Companies have also struggled to protect their brands in China, a global capital of counterfeiting and IP infringement. China has become “a Mecca for cheap knockoffs;” Charles Scholz, Asia director of the security consulting firm Kroll Associates, claims that as much as 70% of Chinese consumer goods are counterfeits, costing foreign firms an estimated $20 billion in lost profits.

This year, Nestle fell victim to copyright infringement in China. In January, Chinese authorities raided several factories that were producing condiments and seasonings that were then branded as Nestle products. Further, soy sauce was made using dirty tap water and industrial spices unfit for human consumption.

In 2016, Chinese e-commerce giant Alibaba was added to the U.S. “notorious markets” list due to the prevalence of counterfeit goods sales.

According to some, brand protection attempts may be futile given the prevalence of piracy and IP infringement in emerging markets and the refusal of the Chinese and Indian governments to effectively crack down.
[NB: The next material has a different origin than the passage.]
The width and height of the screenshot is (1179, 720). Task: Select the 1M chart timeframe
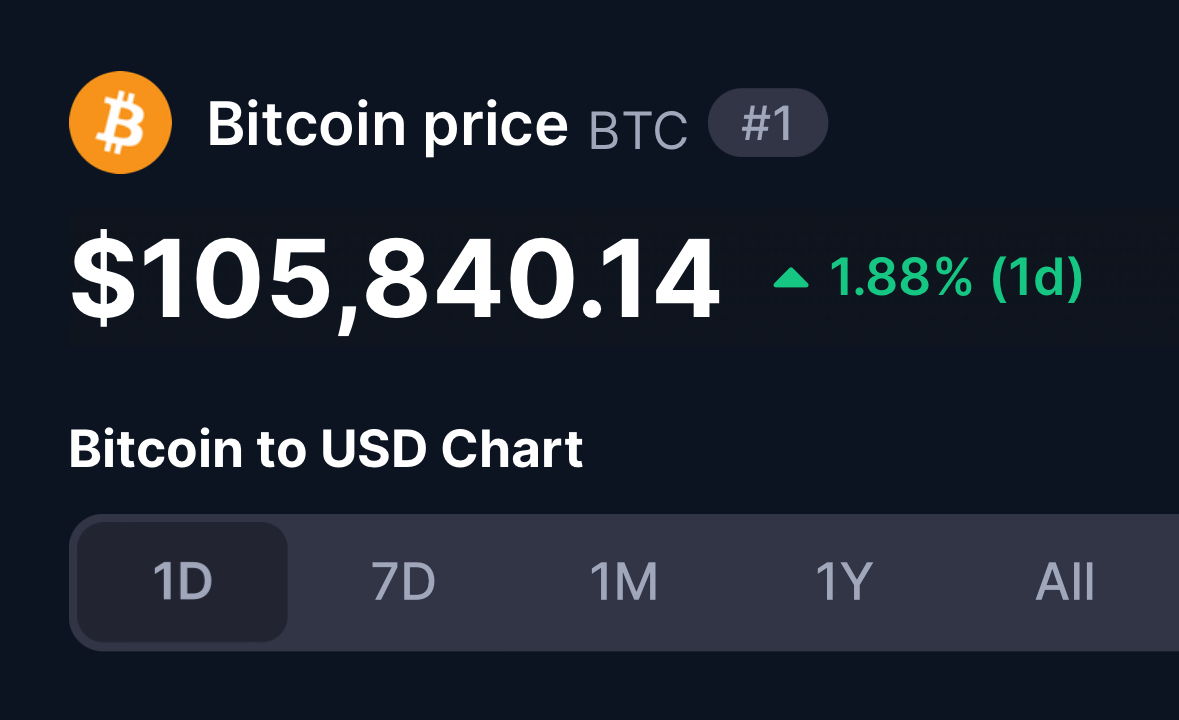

However, there are measures that businesses can take to protect their brands.

Businesses can start by registering for trademarks in China, a process that adheres to global standards, thanks to both China and India’s inclusion in the World Trade Organization. Many foreign businesses neglect this crucial step. Chinese and Indian IP laws have seen considerable improvements in recent years but cannot be enforced if businesses do not register for trademarks. Businesses should then register their trademarks with Chinese and Indian Customs, which can regulate the shipment of goods from China and notify businesses if they have discovered counterfeit goods. While taking these steps can help deter IP infringement, it is worth noting that it typically takes 15-24 months for businesses to obtain patents in both China and India.

Both the Chinese and Indian cases have demonstrated the importance of prioritizing brand protection in emerging markets.